– Мы могли надеяться на то, что он просто уйдет, наткнувшись на невозможность проникнуть в наше хранилище, а то и попросту побоявшись подойти к кому-то из нас. – Баба Зина кивнула Хижаку, и тот оскалился. – Но Охотник оказался не так прост: он выяснил, чем мы обладаем, и стремится заполучить это. Девочка рассказала нам, что Охотник хвалился какой-то запиской. Должно быть, в ней он вычитал о загадке в нашем доме, очень может быть, что именно эта записка дает ему столько магии. Но с ней мы разберемся позже, сейчас важно не позволить Охотнику добраться до главного.
– Да что – главное?! – Русалка нетерпеливо всплеснула мокрыми пальцами.
– Эта девочка. – Василий Петрович посмотрел на Маричку и выдержал встречный взгляд.
Все глядели на нее с нескрываемым удивлением. Кое-кто так, словно только что заметил ее. Маричка расправила плечи, но волнение сквозило в каждом движении. Она дышала как будто через комок где-то глубоко в груди, а ладони вспотели.
– Она обладает особым даром. Она может не только принять у вас Зерно, но и сохранить его в себе, не потратив, а преобразовав в собственную силу.
Крошечные существа, подбиравшиеся поближе к Маричке, отшатнулись.
– И заполучив ее Зерно, Охотник сможет проделывать то же самое. Мы посчитали, что не можем просто прятать от девочки ее талант. Мы решили, что раскроем его постепенно. Начиная с альбомов и старых Зерен, которые утратили хозяев. Но потом появились Охотники, и нам пришлось действовать быстрее…
– Подождите. – Русалка пристально рассматривала Маричку. – Когда вы сказали, что она может принять Зерно, вы… вы хотели сказать, что она… она тоже Охотник?!
Маричка содрогнулась. Все ее существо в эту секунду разбилось на тысячи осколков, вырывающихся сквозь кожу: этого не может быть! Она не такая! Она – не Охотник!
– Она может им стать, – спокойно продолжил Василий Петрович. – Но не станет. Она не убийца. В ней нет столько пустоты. А как мы все знаем, убивает не отсутствие дара, а пустота. Охотники убивают нас именно пустотой. В ней ее нет.

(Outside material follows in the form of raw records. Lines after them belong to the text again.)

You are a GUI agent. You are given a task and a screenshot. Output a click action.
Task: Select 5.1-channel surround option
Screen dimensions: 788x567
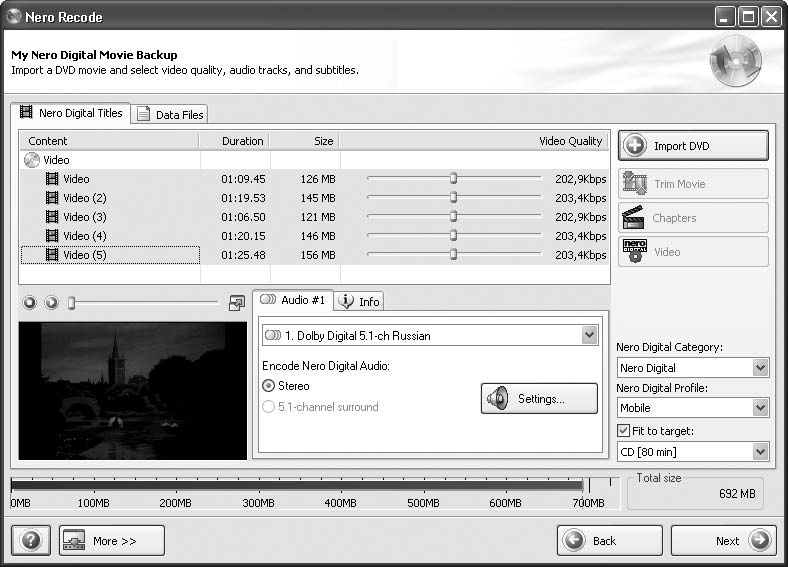click(x=268, y=407)
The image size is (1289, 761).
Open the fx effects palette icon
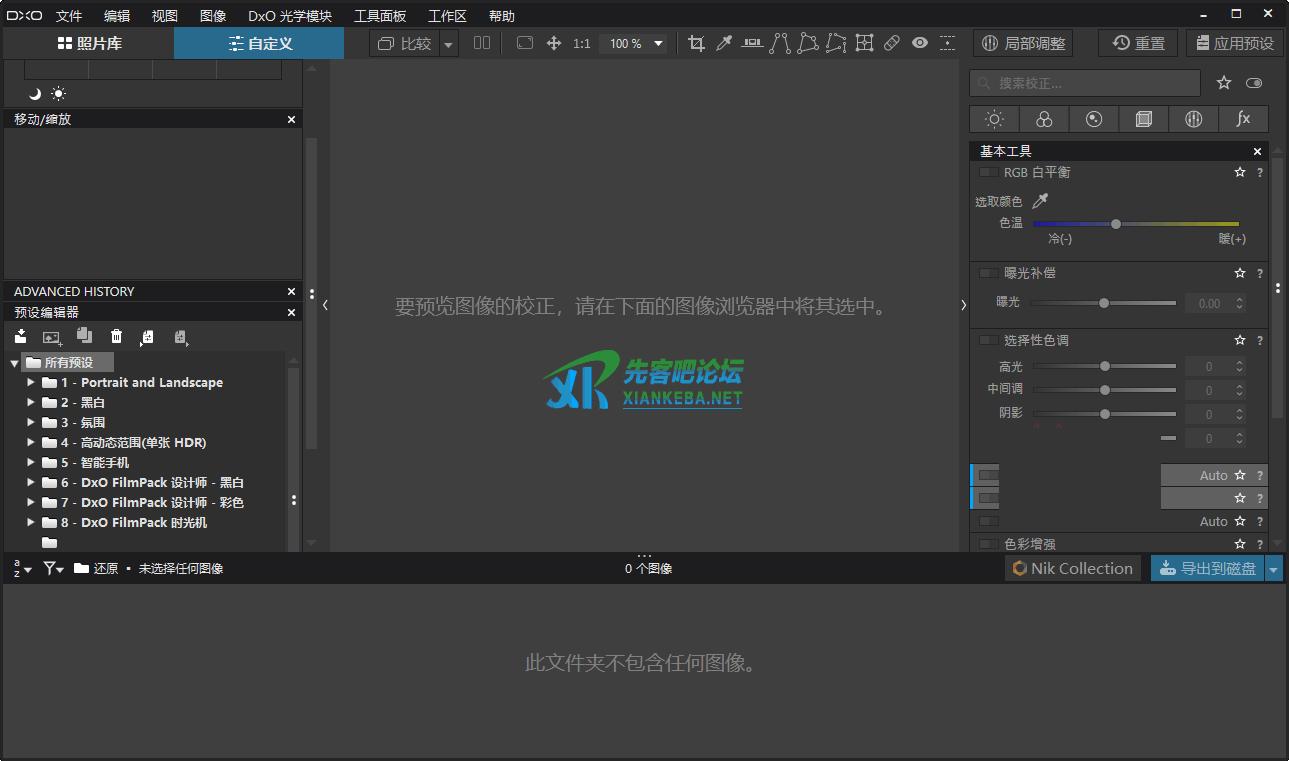(x=1243, y=119)
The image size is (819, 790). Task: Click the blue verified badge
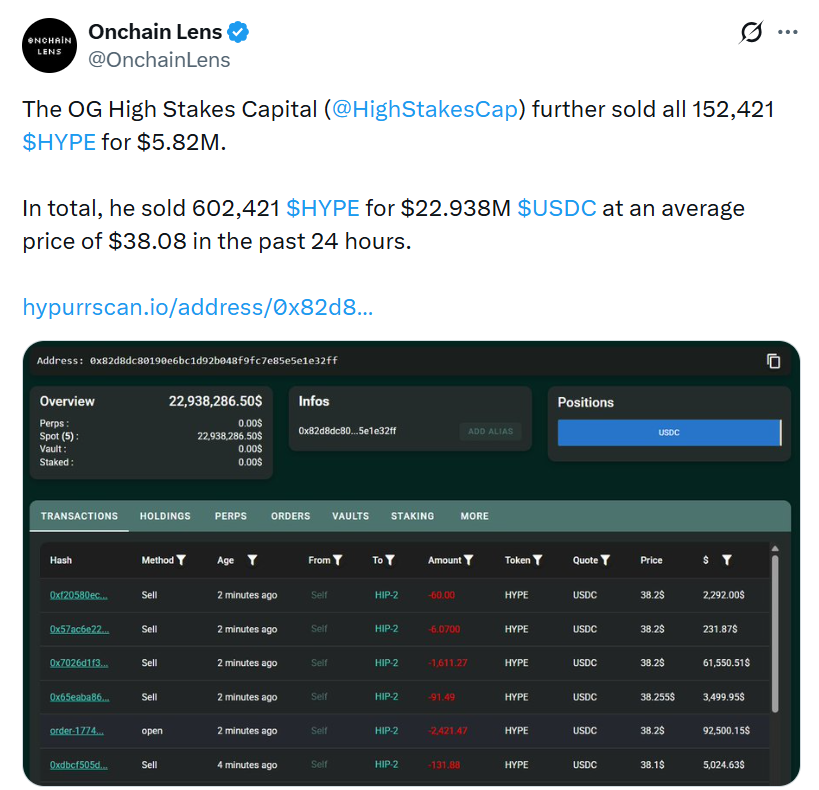coord(238,33)
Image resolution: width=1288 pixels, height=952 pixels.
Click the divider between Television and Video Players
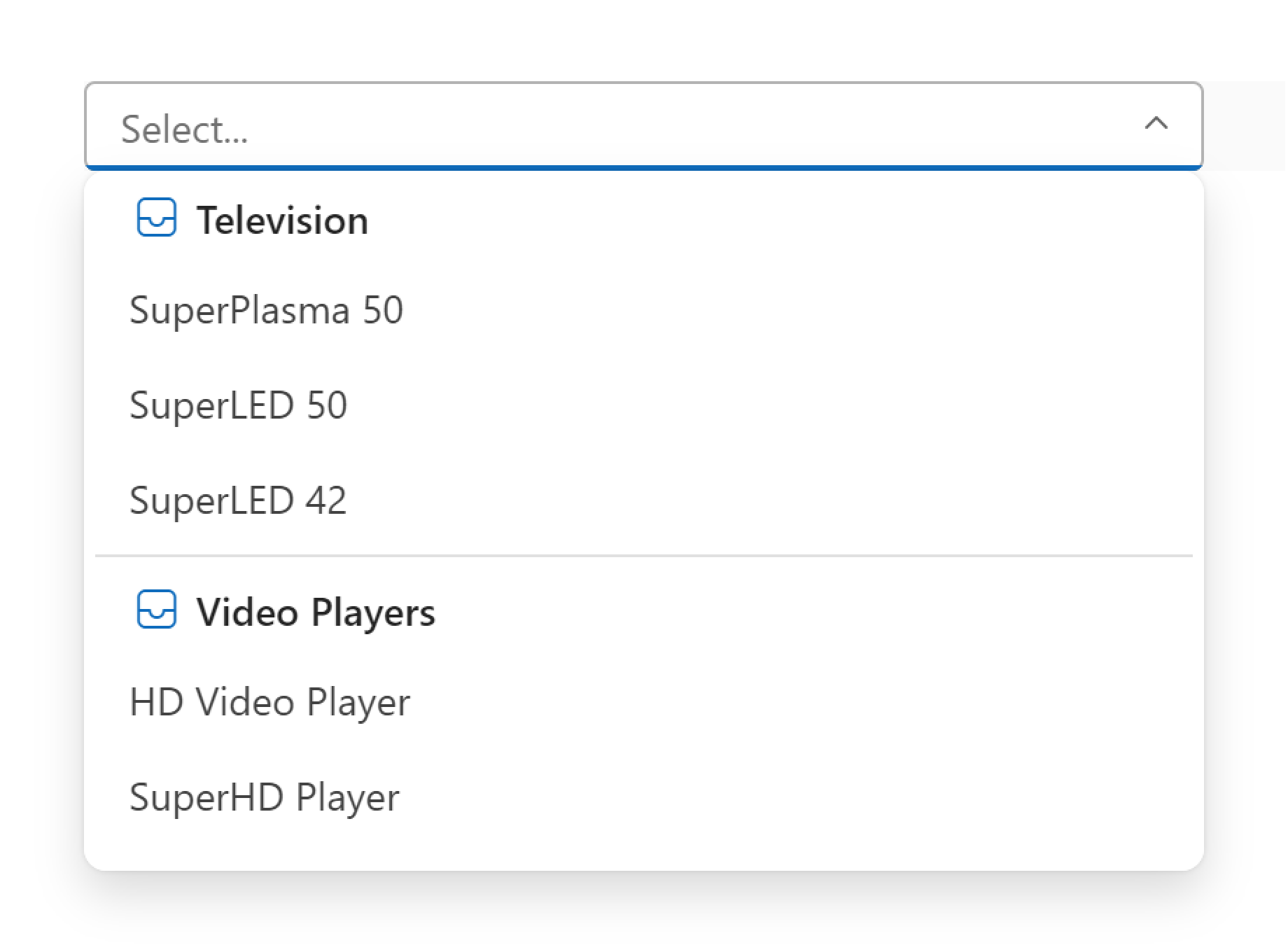coord(644,556)
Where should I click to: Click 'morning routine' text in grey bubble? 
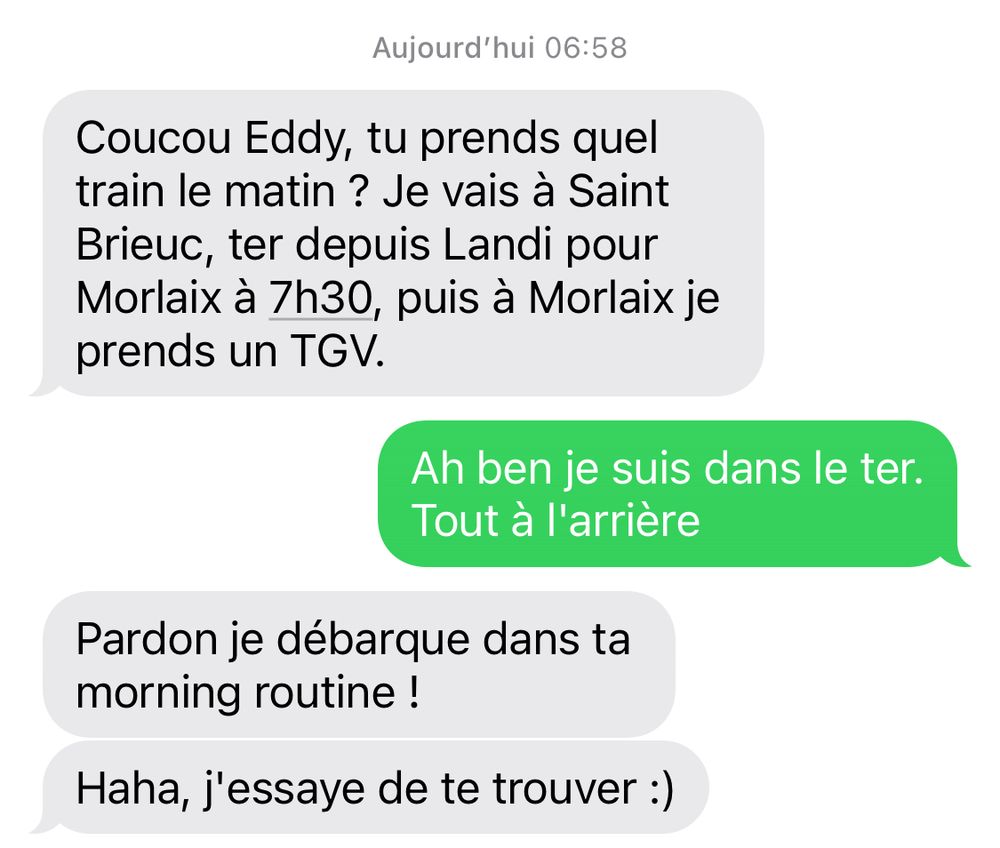[x=235, y=692]
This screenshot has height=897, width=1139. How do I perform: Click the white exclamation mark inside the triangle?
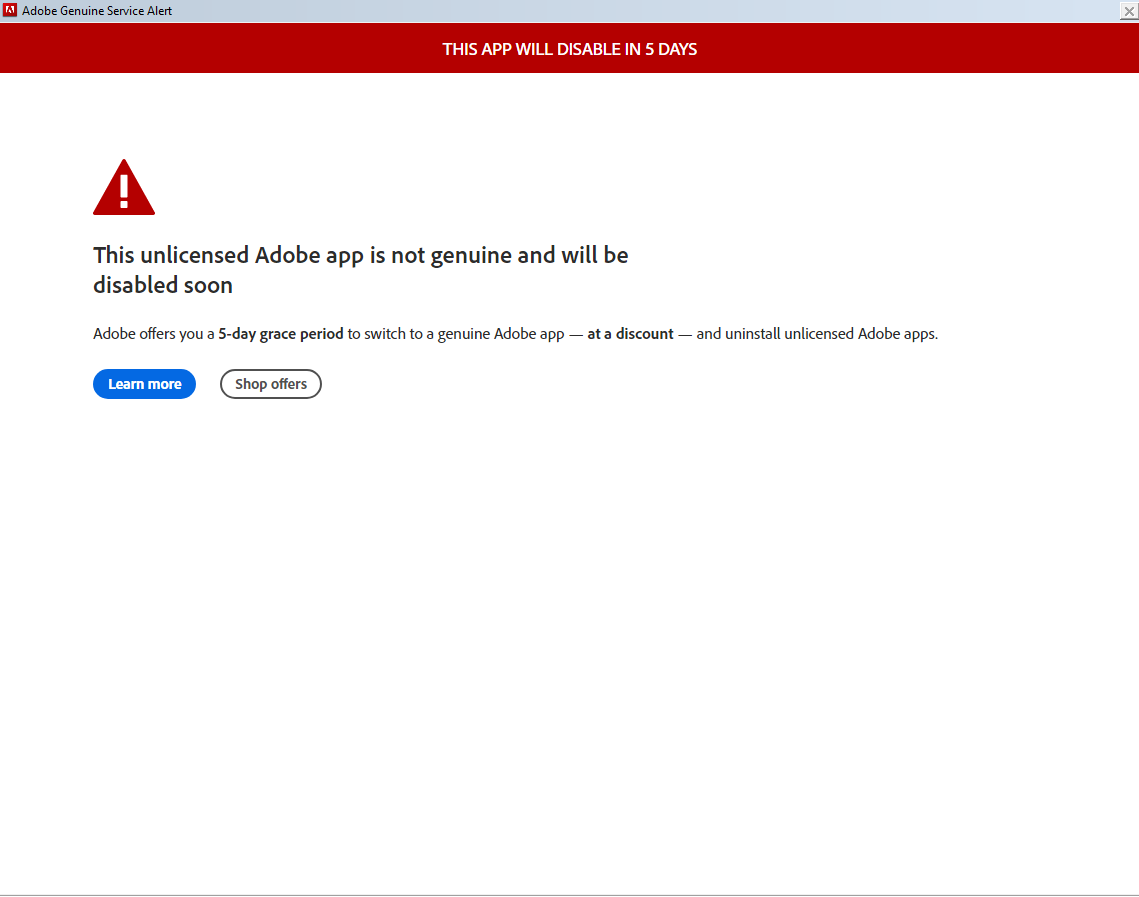(124, 189)
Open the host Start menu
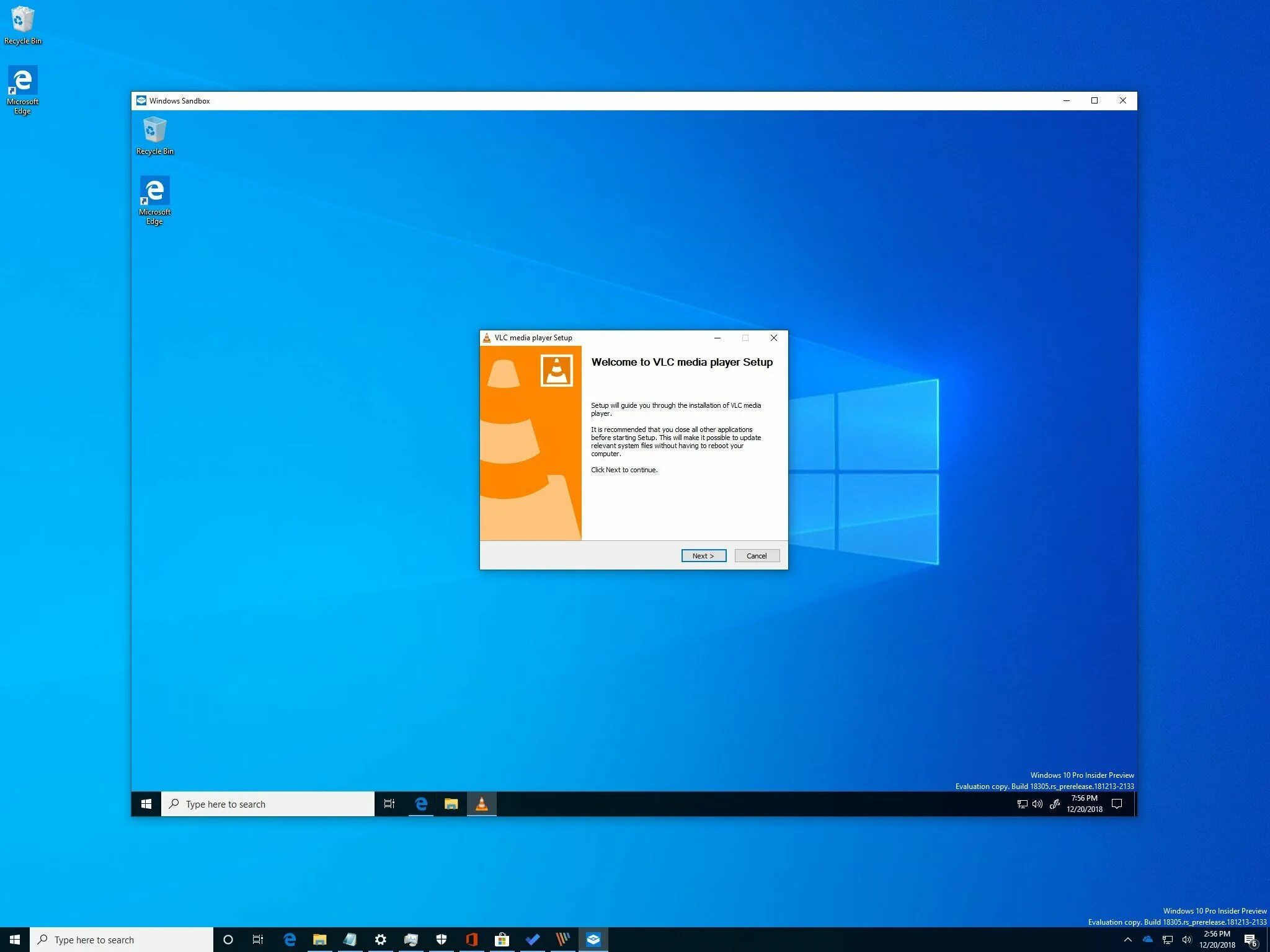This screenshot has height=952, width=1270. [15, 940]
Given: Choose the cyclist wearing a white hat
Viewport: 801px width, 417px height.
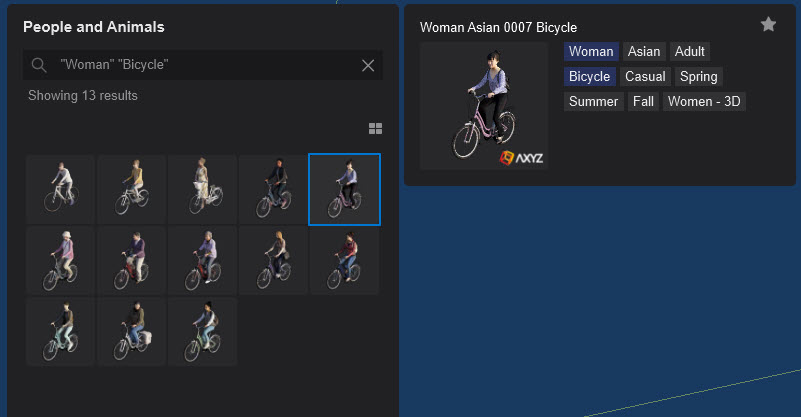Looking at the screenshot, I should coord(61,260).
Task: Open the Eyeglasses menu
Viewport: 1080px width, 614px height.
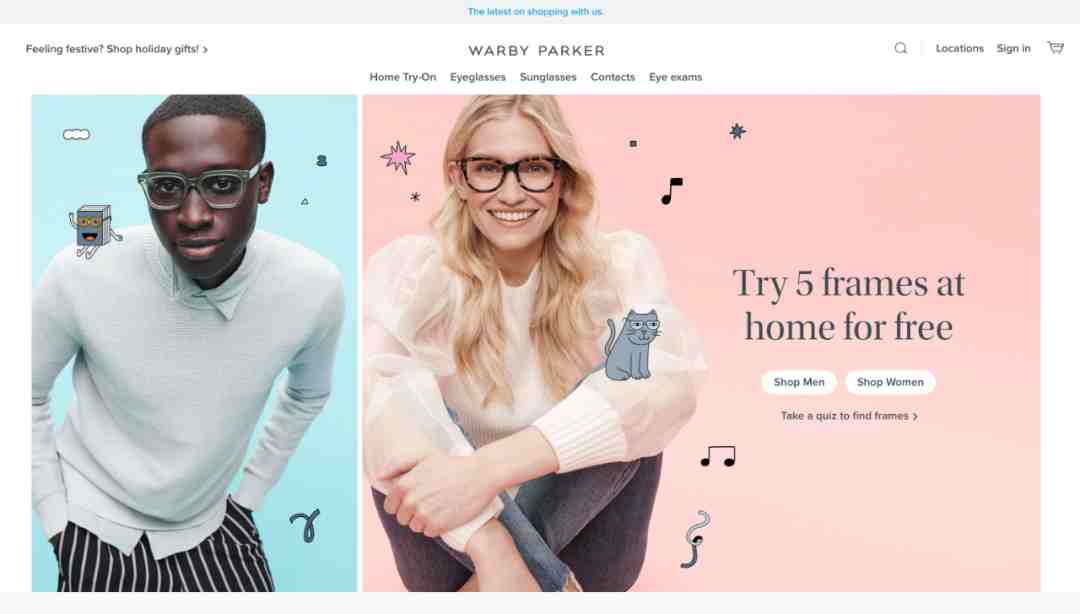Action: point(478,77)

– Но где же она тогда будет… хранить забранное?
– Она ничего не забирает, – резко перебила баба Зина. – Она принимает и преображает. Наполняет собой и может выпустить на волю.
– Откуда в ней это? – прорычал Хижак. Он щурился на Маричку и прятал кулаки в карманах шинели.
– Мы не знаем. Просто однажды я увидел, как она играет с фонарем, в котором живут наши маленькие светящиеся друзья. Она-то считала, что у Здравствуй проблемы с напряжением, но на самом деле сама тушила его и зажигала в тот момент, когда хотела этого. Я думал, у нее такой дар, работа со светом, но оказалось, что не только.
Маричка с открытым ртом слушала старика. Оказывается, он давно за ней наблюдал. Оказывается, не просто так приглашал на чай. Оказывается, Здравствуй… надо же… как это так? Это она такое умеет?!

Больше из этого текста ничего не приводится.